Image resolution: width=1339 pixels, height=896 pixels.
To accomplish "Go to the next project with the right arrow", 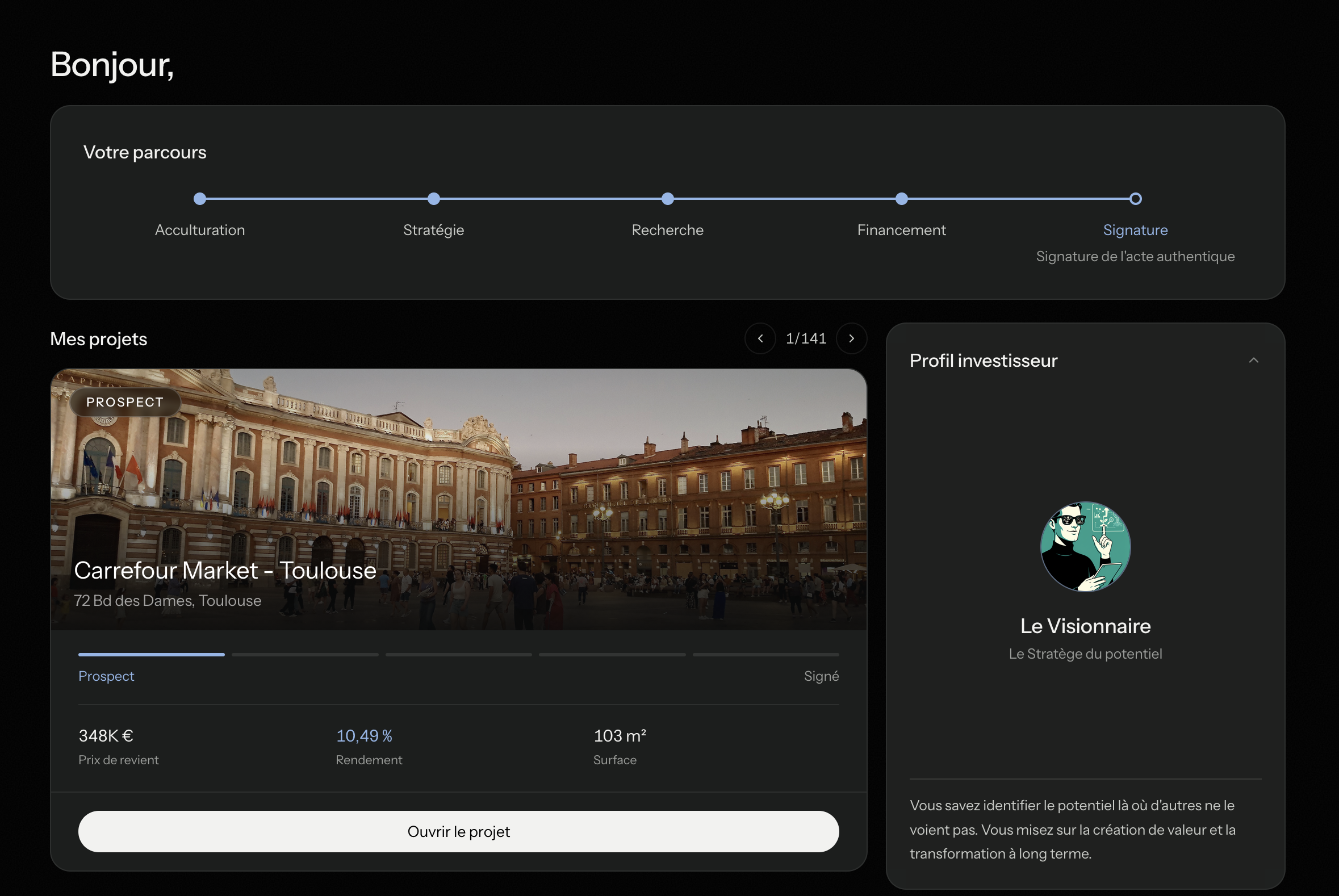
...
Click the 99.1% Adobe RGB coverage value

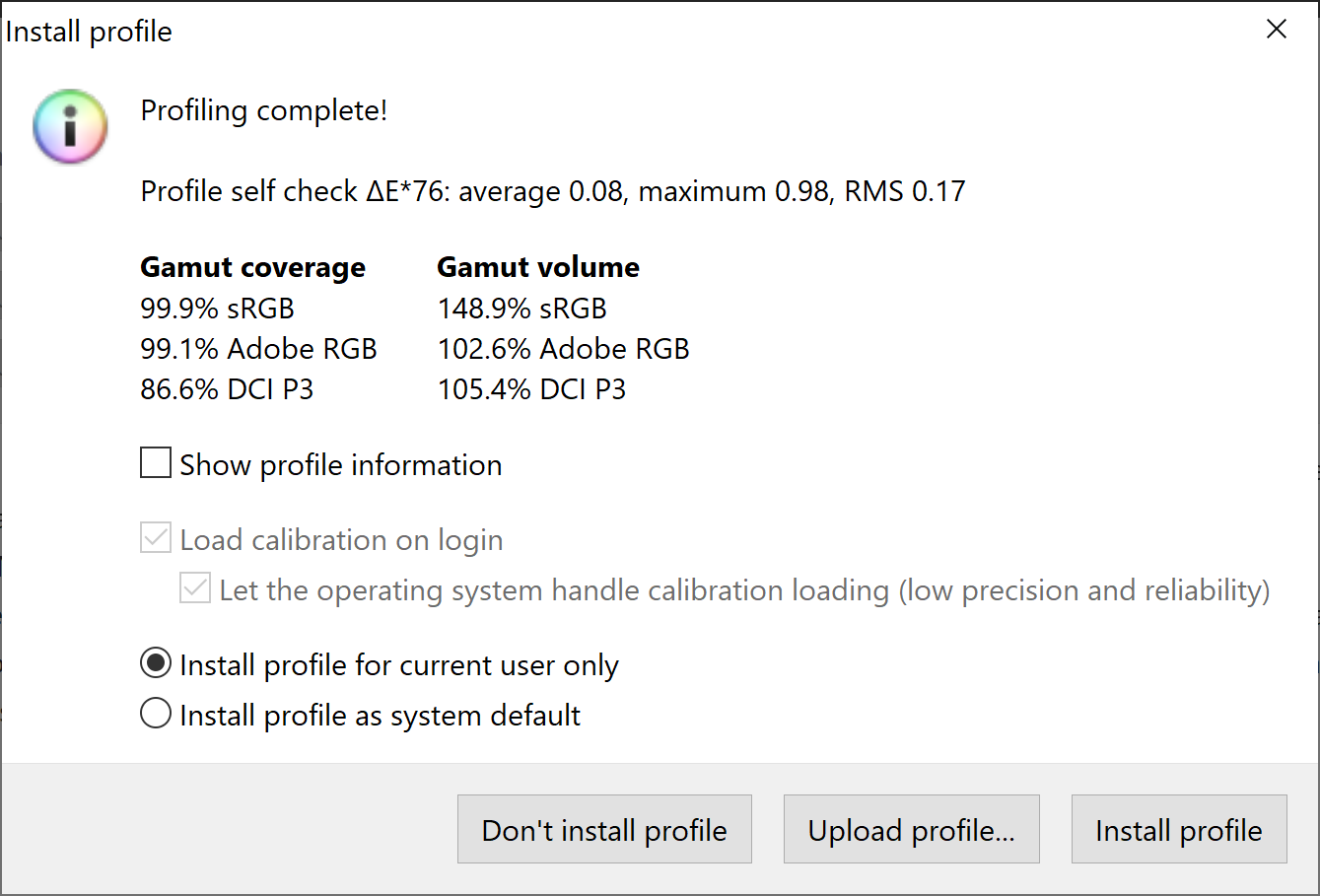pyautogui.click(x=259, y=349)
---
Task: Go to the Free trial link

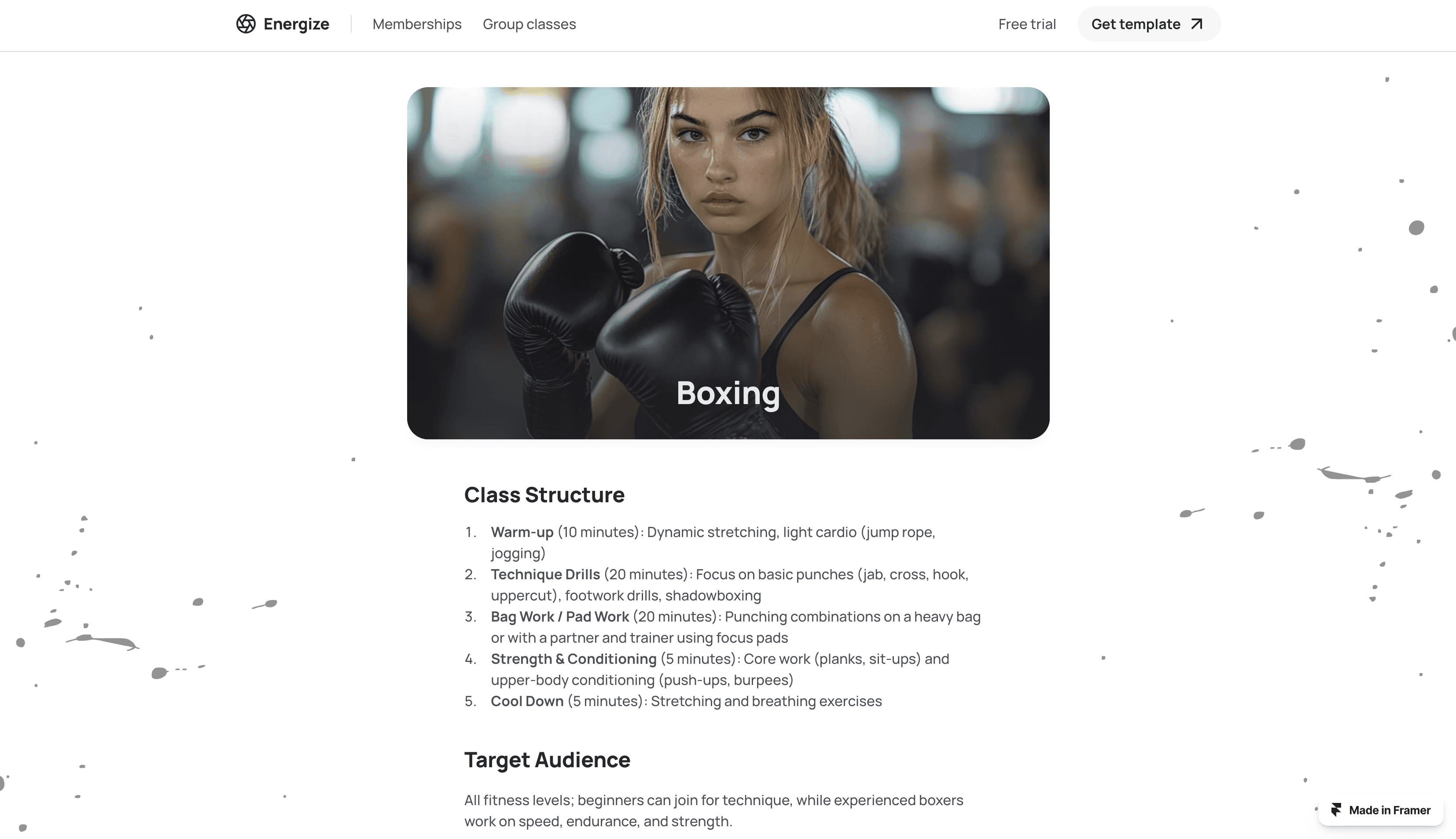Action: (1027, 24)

**ACTIVITY**.
Go to the line above holding "Image resolution: width=1339", then copy exactly each line down to and including the one holding "to the next", leaving pictures out.

**TASK RESPONSE**.
Image resolution: width=1339 pixels, height=896 pixels.
To accomplish "Go to the next project with the right arrow", 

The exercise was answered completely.